3.2 Ascend NPU 专用模型:以 UB 容量与格式为核心
简单介绍下NPU AICORE架构模型:
- 存储层级 (Memory Hierarchy):
- Global Memory (DDR/HBM):极大,极慢。
- Unified Buffer (UB):片上高速缓存(类似 GPU Shared Memory),但容量严格受限(通常在 256KB 左右,视具体芯片代际而定)。这是 Vector Unit 的主战场。
- L1/L0 Buffer:Cube Unit (矩阵运算) 的专用缓存。
- 计算单元分离 (Compute Separation):
- Cube Unit:负责矩阵乘(GEMM)、卷积。要求输入/输出为特定的分形格式 (Fractal Format, e.g., 5D ZnZ)。
- Vector Unit:负责 Element-wise(Add, ReLU)、Reduction。通常处理连续或特定对齐的数据。
AICORE 的架构特点是显式管理的存储层级(Global -> L1 -> UB)。融合的硬约束是 Unified Buffer (UB) 的容量(通常约 256KB)。此外,Cube(矩阵)与 Vector(向量)单元的数据格式不兼容也是关键考量。
判决逻辑:
- UB Constraint: 必须保证融合后的所有中间数据能塞进 UB。如果开启双缓冲(Ping-Pong),需求翻倍。

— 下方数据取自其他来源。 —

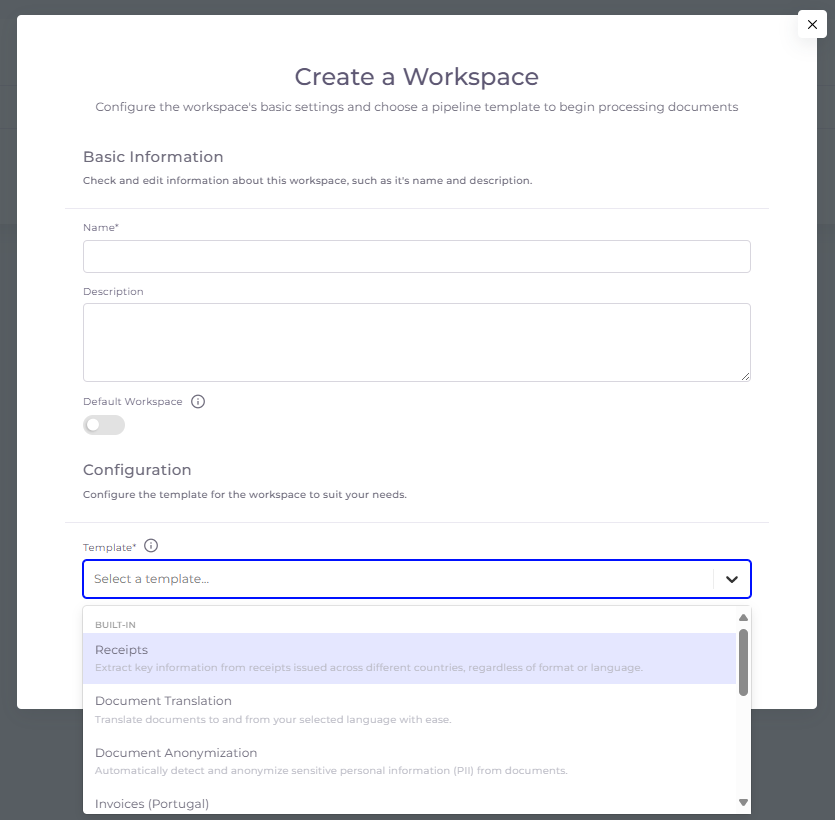Click the chevron arrow in the Template selector
Viewport: 835px width, 820px height.
point(732,579)
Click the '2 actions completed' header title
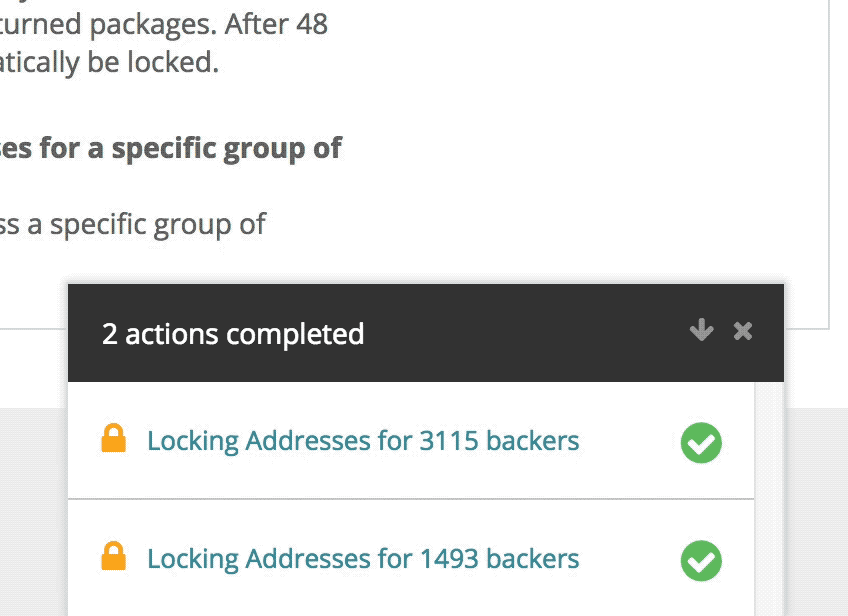 tap(233, 334)
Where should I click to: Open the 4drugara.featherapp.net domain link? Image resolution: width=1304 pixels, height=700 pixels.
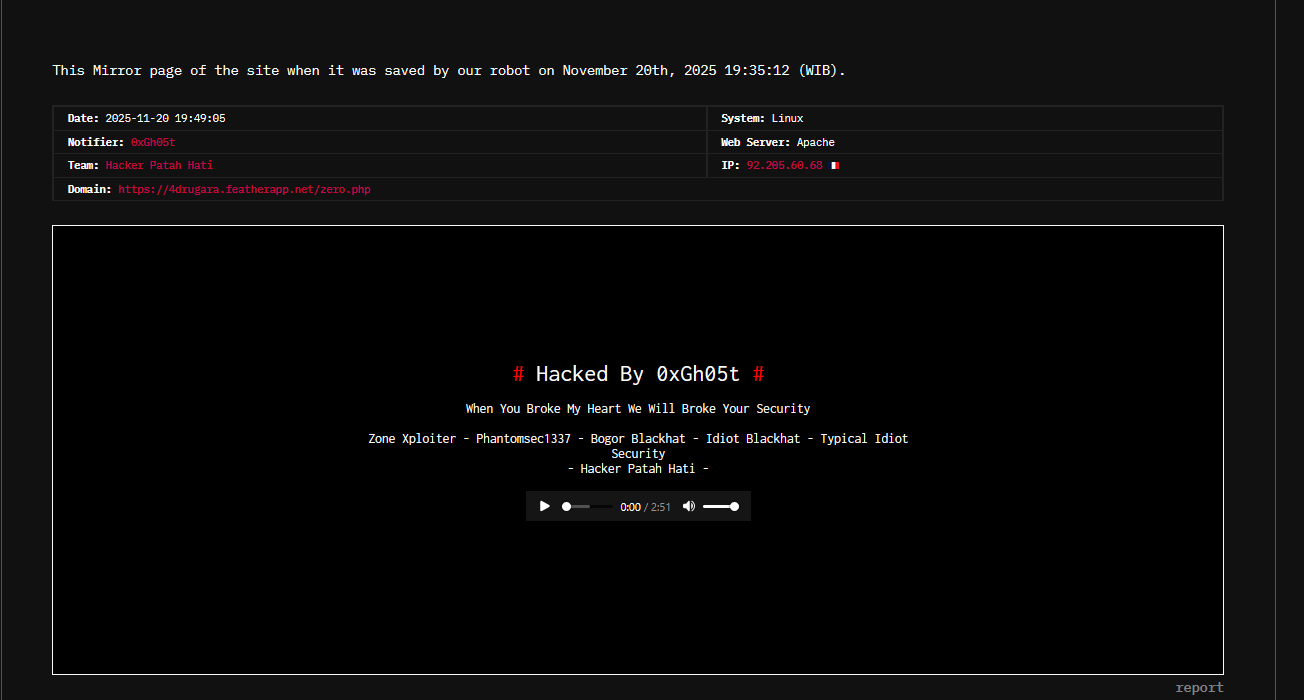(x=244, y=189)
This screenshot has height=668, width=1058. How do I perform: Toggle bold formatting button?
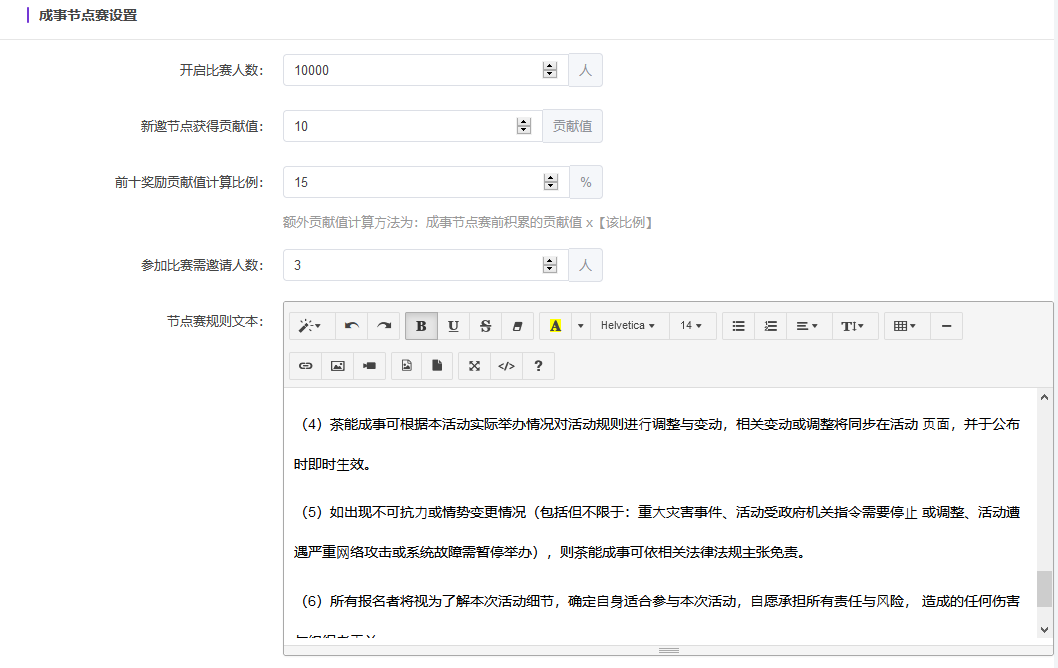pos(421,326)
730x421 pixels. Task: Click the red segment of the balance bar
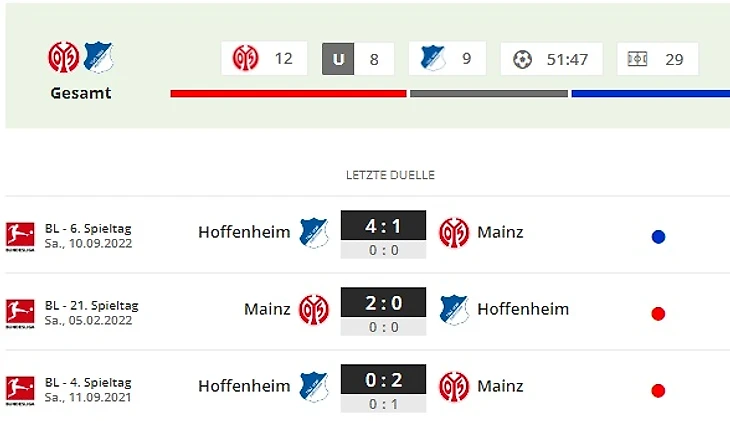pos(288,94)
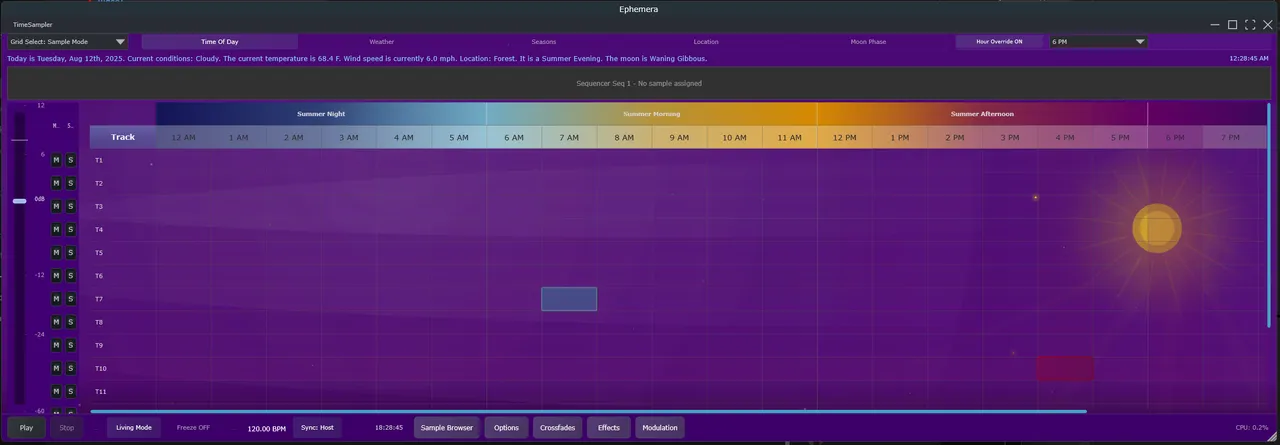1280x445 pixels.
Task: Click the master volume fader handle
Action: point(20,201)
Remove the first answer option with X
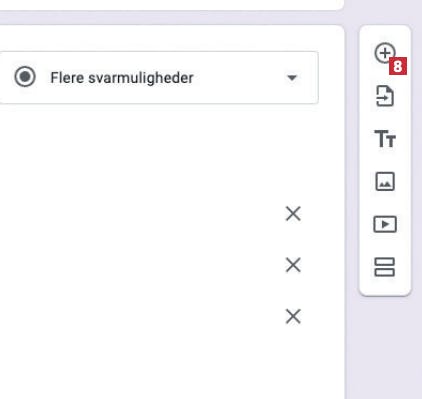Viewport: 422px width, 399px height. pyautogui.click(x=293, y=213)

- FormatCast: 如果 Cube 算子(分形格式
ZnZ)与 Vector 算子(线性格式NCHW)融合,且 Vector 算子不支持分形格式(如 LayerNorm Reduce),则需要插入昂贵的TransData,这通常是负收益。
4. 融合决策算法实现
以下是一个简化的 C++ 伪代码,展示了如何根据 Target 分发决策逻辑。
enum FusionDecision { FUSE, NO_FUSE };
FusionDecision shouldFuse(OpStats producer, OpStats consumer, HardwareSpecs hw) {
// === 公共收益计算 ===
// 融合收益:省去了 Producer 写回和 Consumer 读取的带宽
double memory_saved = producer.write_bytes + consumer.read_bytes_from_producer;
// === 分支 1: NVIDIA GPU 策略 ===
if (hw.type == GPU) {
// 1. 寄存器压力检查
int est_regs = (producer.inputs.size() + consumer.outputs.size()) * 4; // 简化估算
if (est_regs > hw.gpu_max_registers_per_thread) return NO_FUSE;
// 2. 访存模式检查
// 如果 Consumer 包含 Transpose,会导致非合并访问 (Uncoalesced Access)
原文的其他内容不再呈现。